[Dataset excerpts]
★ ★ ★ ★ ★ ★ ★

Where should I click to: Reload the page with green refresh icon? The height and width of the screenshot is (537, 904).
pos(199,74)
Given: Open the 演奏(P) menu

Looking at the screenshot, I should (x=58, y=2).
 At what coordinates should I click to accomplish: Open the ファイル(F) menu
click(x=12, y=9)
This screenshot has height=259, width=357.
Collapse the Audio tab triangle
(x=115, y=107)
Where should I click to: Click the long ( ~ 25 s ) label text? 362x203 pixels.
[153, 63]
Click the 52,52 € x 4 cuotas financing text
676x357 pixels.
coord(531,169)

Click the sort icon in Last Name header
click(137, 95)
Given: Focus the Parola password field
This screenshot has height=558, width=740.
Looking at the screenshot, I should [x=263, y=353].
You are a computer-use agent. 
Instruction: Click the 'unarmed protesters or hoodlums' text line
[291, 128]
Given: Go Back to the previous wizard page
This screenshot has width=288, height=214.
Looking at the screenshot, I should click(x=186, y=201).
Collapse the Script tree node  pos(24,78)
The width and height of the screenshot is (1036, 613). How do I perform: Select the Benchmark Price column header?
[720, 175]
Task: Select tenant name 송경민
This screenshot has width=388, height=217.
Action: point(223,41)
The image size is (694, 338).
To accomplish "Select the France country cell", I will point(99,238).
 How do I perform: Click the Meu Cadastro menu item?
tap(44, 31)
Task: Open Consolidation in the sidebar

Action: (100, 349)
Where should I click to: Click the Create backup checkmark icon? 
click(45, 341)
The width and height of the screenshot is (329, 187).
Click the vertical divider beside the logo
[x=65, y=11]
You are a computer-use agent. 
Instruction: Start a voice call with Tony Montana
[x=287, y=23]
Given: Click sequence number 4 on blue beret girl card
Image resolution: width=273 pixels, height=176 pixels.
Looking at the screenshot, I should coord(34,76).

★ ★ ★ ★ ★ ★ ★

*Exercise:* Each record must be output exactly, with none omitted.

*Problem solution:*
Where should I click to: Reload the page with green refresh icon? The height and width of the screenshot is (537, 904).
pos(199,74)
Given: Open the 演奏(P) menu

Looking at the screenshot, I should (x=58, y=2).
 At what coordinates should I click to accomplish: Open the ファイル(F) menu
click(x=12, y=9)
This screenshot has height=259, width=357.
Collapse the Audio tab triangle
(x=115, y=107)
Where should I click to: Click the long ( ~ 25 s ) label text? 362x203 pixels.
[153, 63]
Click the 52,52 € x 4 cuotas financing text
676x357 pixels.
coord(531,169)

Click the sort icon in Last Name header
click(137, 95)
Given: Focus the Parola password field
This screenshot has height=558, width=740.
Looking at the screenshot, I should [x=263, y=353].
You are a computer-use agent. 
Instruction: Click the 'unarmed protesters or hoodlums' text line
[291, 128]
Given: Go Back to the previous wizard page
This screenshot has width=288, height=214.
Looking at the screenshot, I should click(x=186, y=201).
Collapse the Script tree node  pos(24,78)
The width and height of the screenshot is (1036, 613). How do I perform: Select the Benchmark Price column header?
[720, 175]
Task: Select tenant name 송경민
This screenshot has width=388, height=217.
Action: point(223,41)
The image size is (694, 338).
To accomplish "Select the France country cell", I will point(99,238).
 How do I perform: Click the Meu Cadastro menu item?
tap(44, 31)
Task: Open Consolidation in the sidebar

Action: (100, 349)
Where should I click to: Click the Create backup checkmark icon? 
click(45, 341)
The width and height of the screenshot is (329, 187).
Click the vertical divider beside the logo
[x=65, y=11]
You are a computer-use agent. 
Instruction: Start a voice call with Tony Montana
[x=287, y=23]
Given: Click sequence number 4 on blue beret girl card
Image resolution: width=273 pixels, height=176 pixels.
Looking at the screenshot, I should coord(34,76).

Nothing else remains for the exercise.